While pulses of binary information are less prone to mis-interpretation than analog data (a 1 is quite distinct from a 0), binary information does suffer the effects of dispersion, or spreading.  As a signal travels, it spreads out.  For light, different wavelengths have different indices of refraction and so travel at different rates through materials.  Thus different components of the Fourier spectrum of a pulse will get out of phase and recombine at the destination to give you a wider pulse.  In fiber optics, we talk about modes instead of Fourier components, but the idea is the same.  Different modes travel at different rates, so pulses get distorted and disperse during transit.  This dispersion limits the rate at which you can send information.  Consider the example illustrated below.  A very precise measurement has been made of an analog signal, resulting in a high number of bits needing to be transmitted.  Each bit is represented by a pulse, as in figure (a).  Each of these pulses spreads in transit so that they overlap by the time they reach the destination, as illustrated in figure (b).  The signal output shown in blue in (c) looks like one bit instead of four.  Dispersion forces us to use a lower bit rate (d) so the dispersed bits overlap less (e) and are distinguishable in the output (f).
 
(a)  The original high-bitrate signal (b)  The high-bitrate pulses after traveling a long distance (c)  The blue line shows the output after traveling a long distance - the pulses are indistinguishable.
(d)  The original lower-bitrate signal (e)  The lower-bitrate pulses after traveling a long distance (f)  The blue line shows the output after traveling a long distance - the pulses are still distinguishable.
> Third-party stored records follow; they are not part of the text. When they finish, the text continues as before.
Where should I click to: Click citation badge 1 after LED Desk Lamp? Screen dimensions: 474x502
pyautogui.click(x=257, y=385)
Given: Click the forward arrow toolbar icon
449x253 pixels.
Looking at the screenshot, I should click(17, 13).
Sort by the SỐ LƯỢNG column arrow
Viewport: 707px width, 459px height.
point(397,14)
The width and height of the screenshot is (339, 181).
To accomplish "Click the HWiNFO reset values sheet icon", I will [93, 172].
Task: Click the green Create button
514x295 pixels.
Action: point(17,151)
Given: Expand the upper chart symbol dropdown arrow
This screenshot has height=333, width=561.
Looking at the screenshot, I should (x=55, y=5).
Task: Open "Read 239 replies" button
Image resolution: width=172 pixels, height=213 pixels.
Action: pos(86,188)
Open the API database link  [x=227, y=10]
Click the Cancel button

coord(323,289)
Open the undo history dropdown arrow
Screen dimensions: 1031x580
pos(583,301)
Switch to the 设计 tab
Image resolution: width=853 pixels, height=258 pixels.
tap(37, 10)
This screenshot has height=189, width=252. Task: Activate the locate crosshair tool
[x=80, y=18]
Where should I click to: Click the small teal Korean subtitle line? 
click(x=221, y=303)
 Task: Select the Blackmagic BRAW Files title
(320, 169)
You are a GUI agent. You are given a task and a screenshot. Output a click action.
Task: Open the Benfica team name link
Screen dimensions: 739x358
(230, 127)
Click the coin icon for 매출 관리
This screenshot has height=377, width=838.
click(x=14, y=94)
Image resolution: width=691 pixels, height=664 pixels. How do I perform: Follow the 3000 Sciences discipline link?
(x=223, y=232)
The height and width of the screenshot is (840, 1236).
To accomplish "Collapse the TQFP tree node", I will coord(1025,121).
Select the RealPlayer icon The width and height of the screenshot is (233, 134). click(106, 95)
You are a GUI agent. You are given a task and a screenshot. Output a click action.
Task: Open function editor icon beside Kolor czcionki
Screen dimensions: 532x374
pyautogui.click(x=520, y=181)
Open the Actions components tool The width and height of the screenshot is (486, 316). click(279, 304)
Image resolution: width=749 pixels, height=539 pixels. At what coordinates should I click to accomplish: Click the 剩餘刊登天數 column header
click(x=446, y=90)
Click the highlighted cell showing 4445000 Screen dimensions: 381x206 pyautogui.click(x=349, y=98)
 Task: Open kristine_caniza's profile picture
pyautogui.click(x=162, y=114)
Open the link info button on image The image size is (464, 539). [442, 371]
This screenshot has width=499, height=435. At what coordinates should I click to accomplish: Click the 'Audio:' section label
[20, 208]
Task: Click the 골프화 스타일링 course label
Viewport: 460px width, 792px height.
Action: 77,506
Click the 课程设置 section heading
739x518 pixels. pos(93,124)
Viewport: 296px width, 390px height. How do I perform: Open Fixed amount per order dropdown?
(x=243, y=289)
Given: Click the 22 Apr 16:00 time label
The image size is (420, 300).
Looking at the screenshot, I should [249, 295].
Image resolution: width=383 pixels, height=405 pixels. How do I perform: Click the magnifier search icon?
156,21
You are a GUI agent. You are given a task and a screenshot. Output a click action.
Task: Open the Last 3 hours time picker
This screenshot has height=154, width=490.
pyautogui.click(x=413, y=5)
By limiting the bitrate at which binary information can be sent, dispersion limits the number of bits that can be used to represent information when data must be sent in a certain amount of time.  This in turn limits the accuracy of the encoded signal.  In addition, narrower pulses have broader Fourier spectra and so require a larger bandwidth to send them.

Digital encoding does, however, have many advantages over analog modulation.  Presuming the bit rate is sufficiently slow to avoid overlap of bits, the information is received at the destination without distortion.  A 1 remains a 1 and doesn't change to 0.99.  Analog signals, on the other hand, are continually varying and so any loss or dispersion distorts the signal.
 
 

Modes of Encoding



Discussion Question: Think about how you would send a digital signal.  The previous section shows one format where the signal goes to zero between each bit.  One could imagine using instead a scheme in which the bits run with no such gap and a series of 1s would be represented by a long high signal.  What are some advantages of each format?  What are some disadvantages?  Can you think of other ways to send binary data that might work better in certain circumstances?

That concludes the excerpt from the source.